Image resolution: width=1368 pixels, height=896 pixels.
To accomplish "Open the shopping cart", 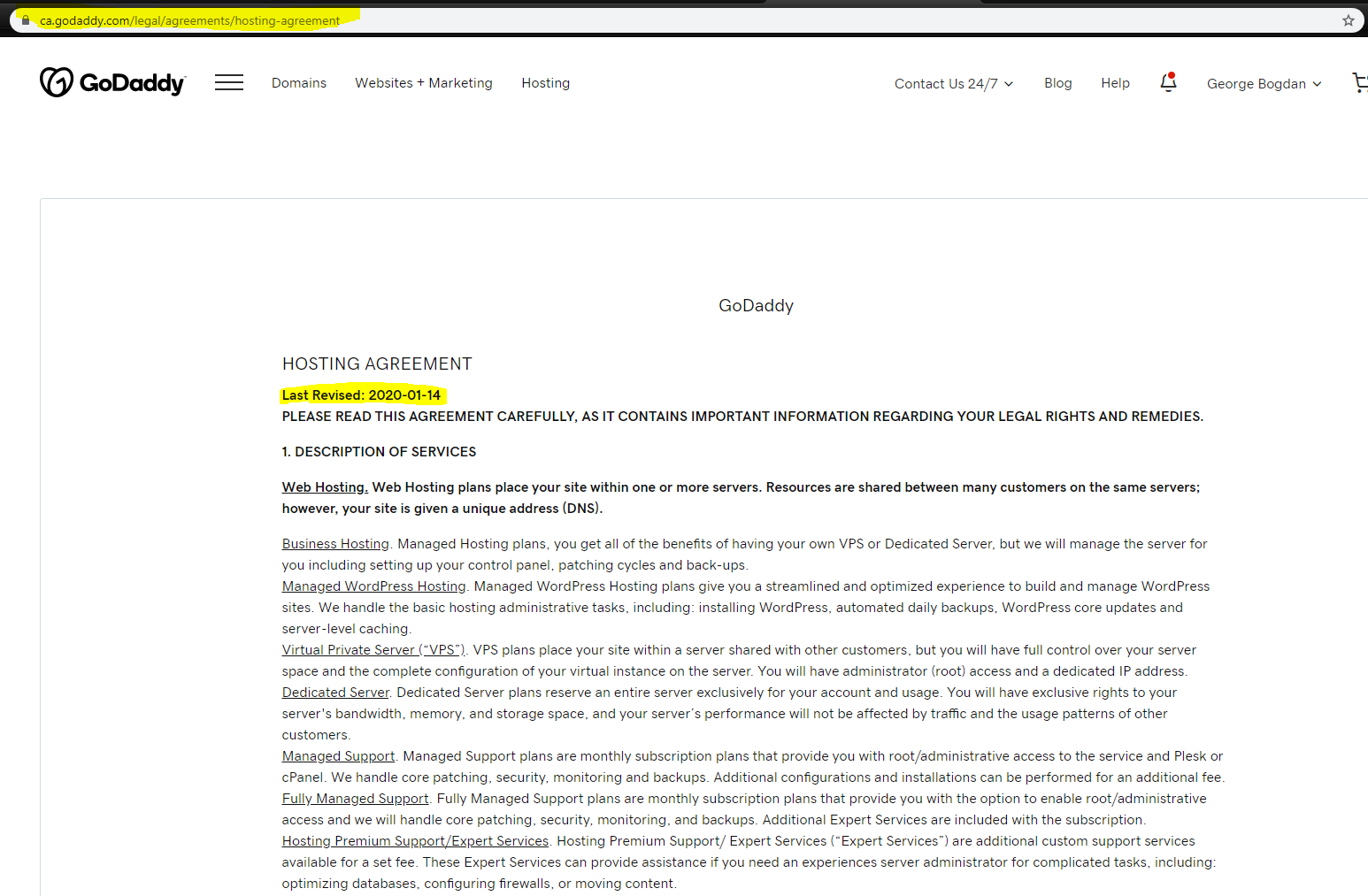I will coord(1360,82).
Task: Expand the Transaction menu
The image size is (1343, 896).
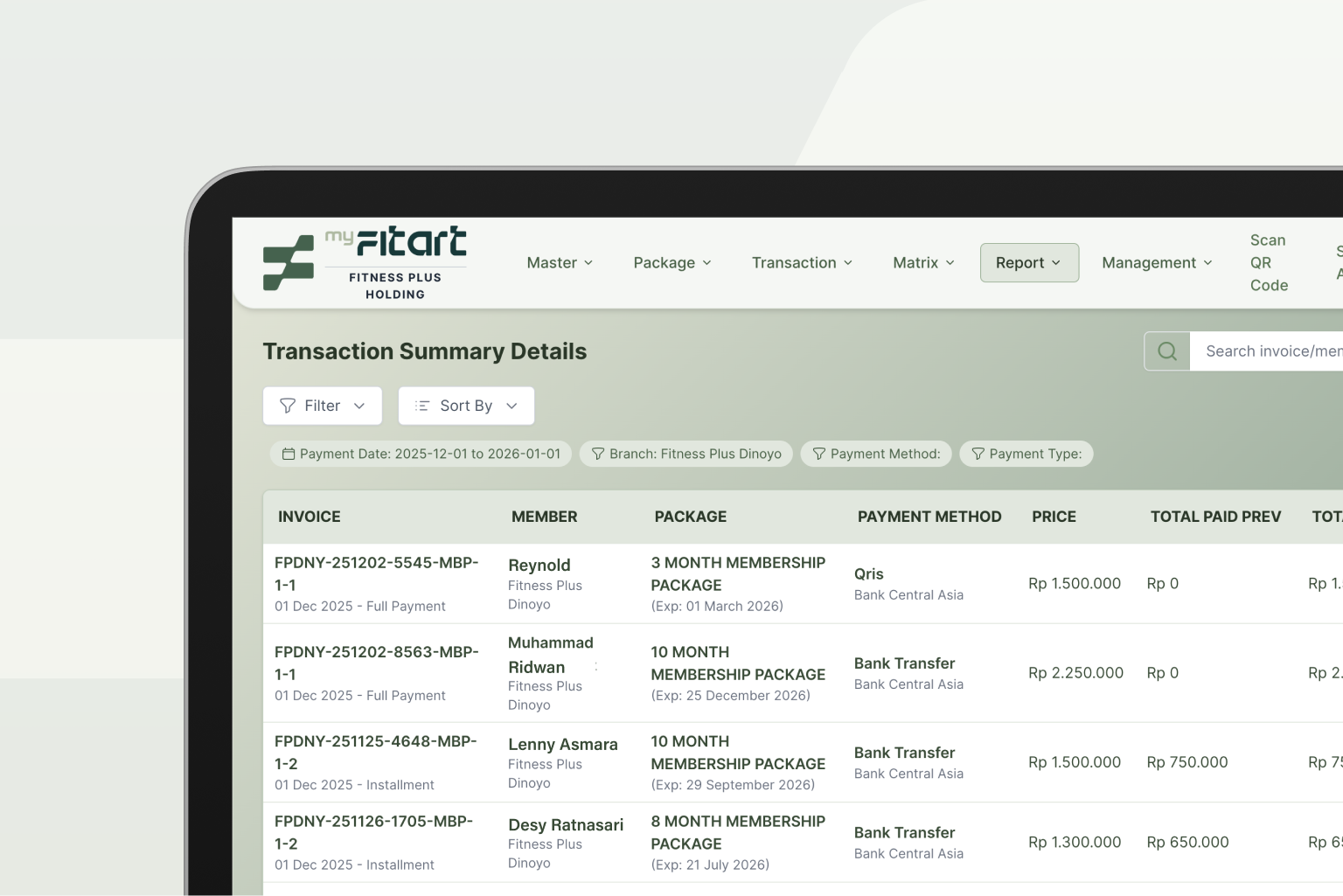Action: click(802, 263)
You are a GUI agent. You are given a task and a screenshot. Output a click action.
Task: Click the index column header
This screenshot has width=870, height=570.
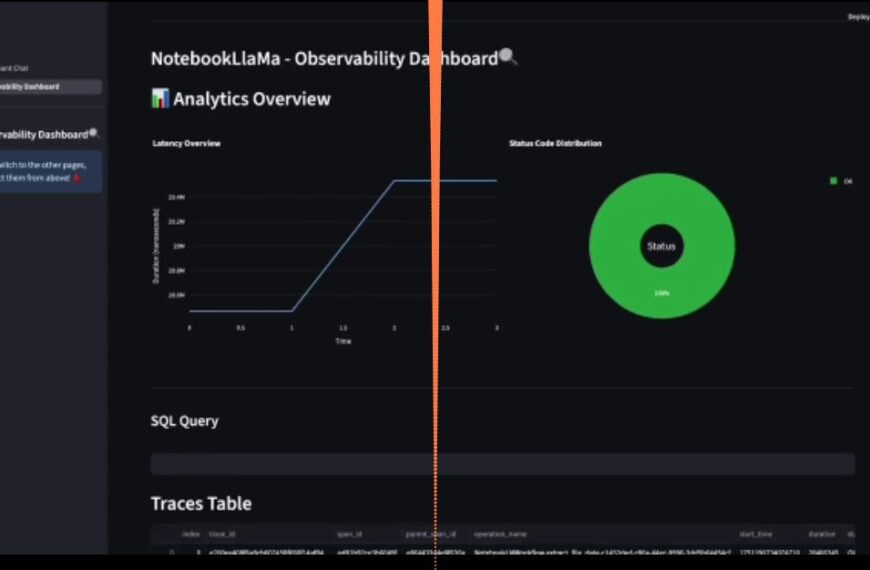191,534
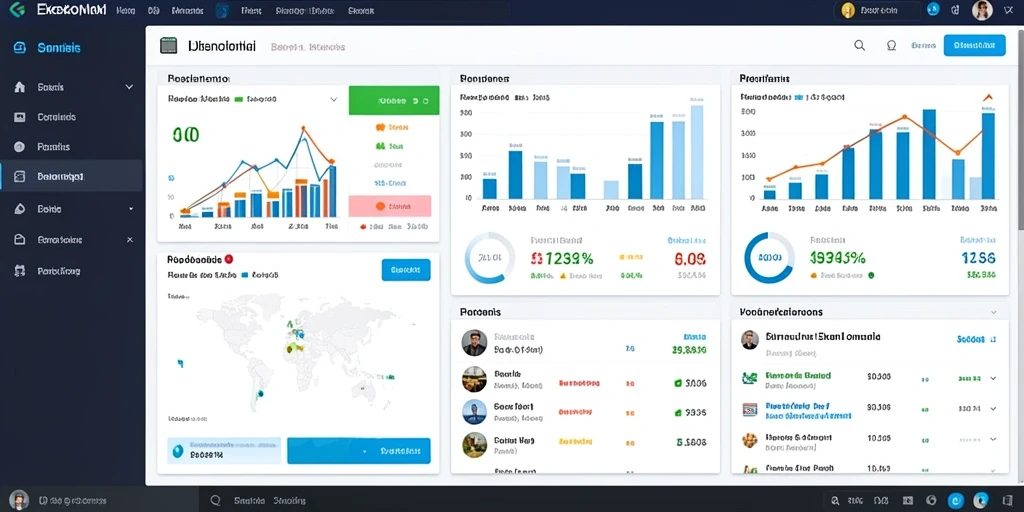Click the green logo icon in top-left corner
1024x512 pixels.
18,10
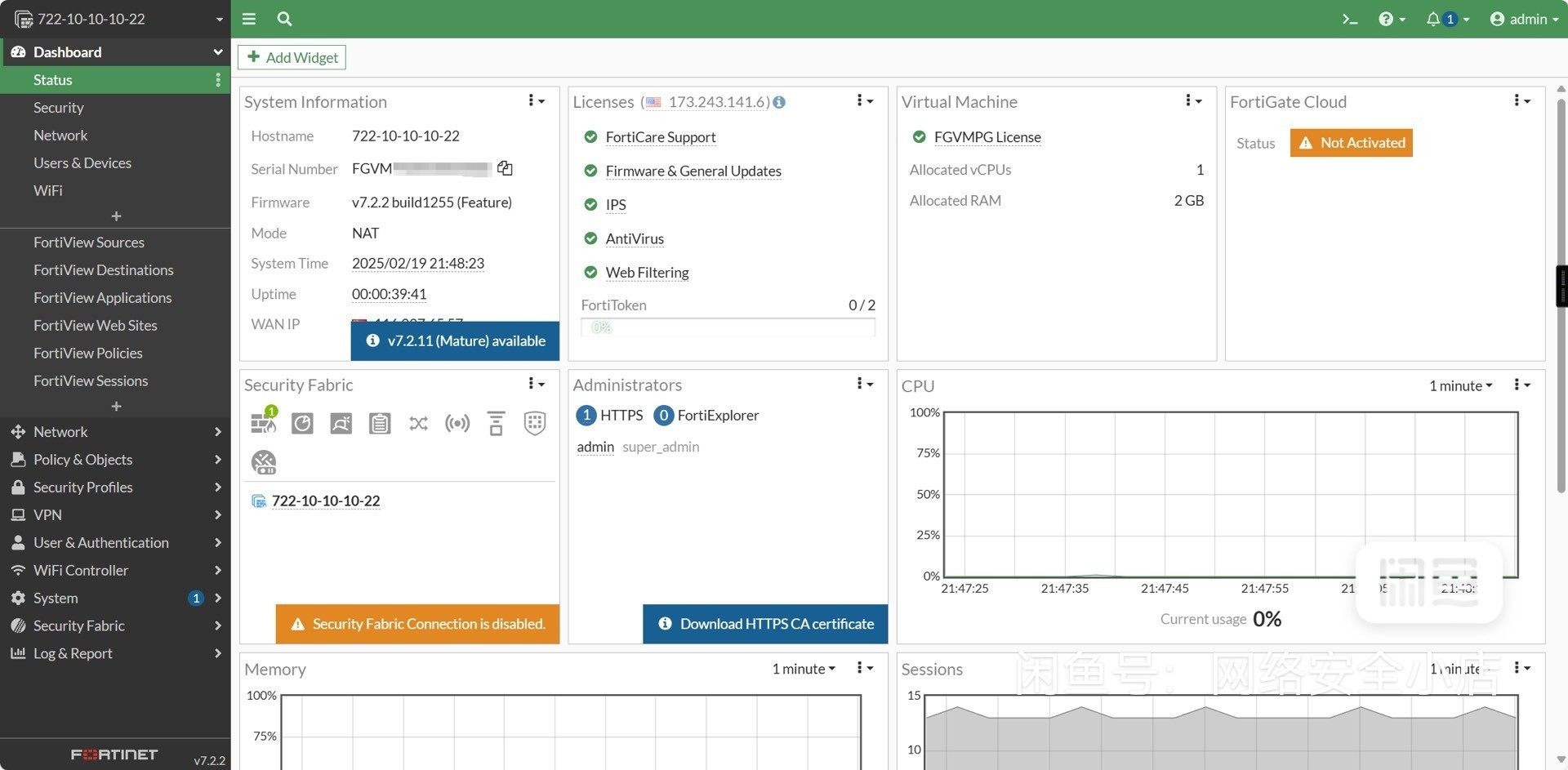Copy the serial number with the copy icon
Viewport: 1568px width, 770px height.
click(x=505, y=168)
****************************************
→ Problem description
Beginning with the line that includes "You are a GUI" and ending with the last line of the material, reproduce those lines exactly and nothing else, with no pictures.

→ Written reply
You are a GUI agent. You are given a task and a screenshot. Output a click action.
Task: Click the index column header
This screenshot has width=870, height=570.
191,534
Click the green logo icon in top-left corner
1024x512 pixels.
18,10
Copy the serial number with the copy icon
Viewport: 1568px width, 770px height.
click(x=505, y=168)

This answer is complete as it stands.